Roanoke Times Copyright (c) 1995, Landmark Communications, Inc. DATE: MONDAY, September 12, 1994 TAG: 9410210002 SECTION: EDITORIAL PAGE: A7 EDITION: METRO SOURCE: WILLIAM WINN DATELINE: LENGTH: Medium
In the 1780s, Virginians were trying to decide whether to enact a tax for the support of Christianity in the state. The chief antagonists were Patrick Henry and James Madison. Henry declared that nations decay when religion officially was neglected and that passage of the tax bill was essential to the morals of the people. Madison, who already had introduced religious liberty into Virginia's Bill of Rights, countered that such a tax would serve neither the state nor religion.

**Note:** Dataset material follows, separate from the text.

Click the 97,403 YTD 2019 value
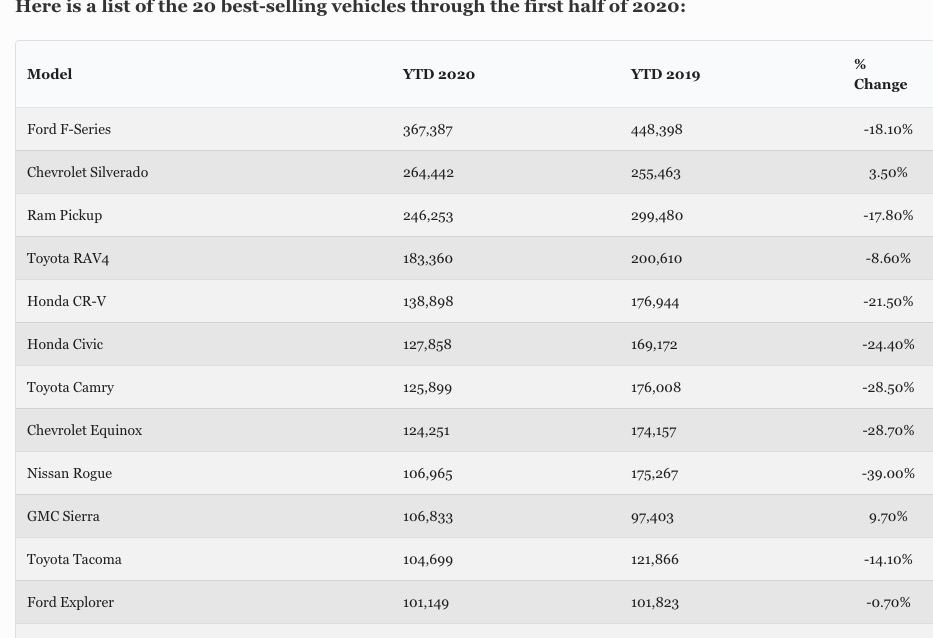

Proponents gained support for their plan by rewriting their bill so that all Christian groups would gain aid and by changing its label so that it was "for teachers of the Christian religion." In the House Committee of the Whole, the bill easily passed by a vote of 47 to 32, and it appeared that it easily would get final approval when it reached the floor.
Madison corresponded with Thomas Jefferson, then in Paris, about how to deal with Patrick Henry. Jefferson, who held a low opinion of Henry as a thinker, replied that "what we can do, I think, is devotedly to pray for his death."
The solution that Madison and his allies chose was less drastic, but quite effective. They maneuvered to get Henry out of the assembly that he dominated and into the Virginia governorship. The elevation got rid of the leader of the opposition and gave Madison the time he needed to lobby against the tax bill.
He then proceeded to write "Memorial and Remonstrance," a powerful plea against any tax of any kind for the support of religion. The proposed bill, he said, would have the effect of doing the very opposite of what it was intended to do. It would corrupt and handicap religion rather than promote it. "Experience witnesseth that ecclesiastical establishments, instead of maintaining the purity and efficacy of religion have had a contrary operation." Christianity had flourished most in the periods when it had no public support whatsoever. Enactment of the tax too would be a first step toward the loss of more freedoms. He called the plan a form of "spiritual tyranny."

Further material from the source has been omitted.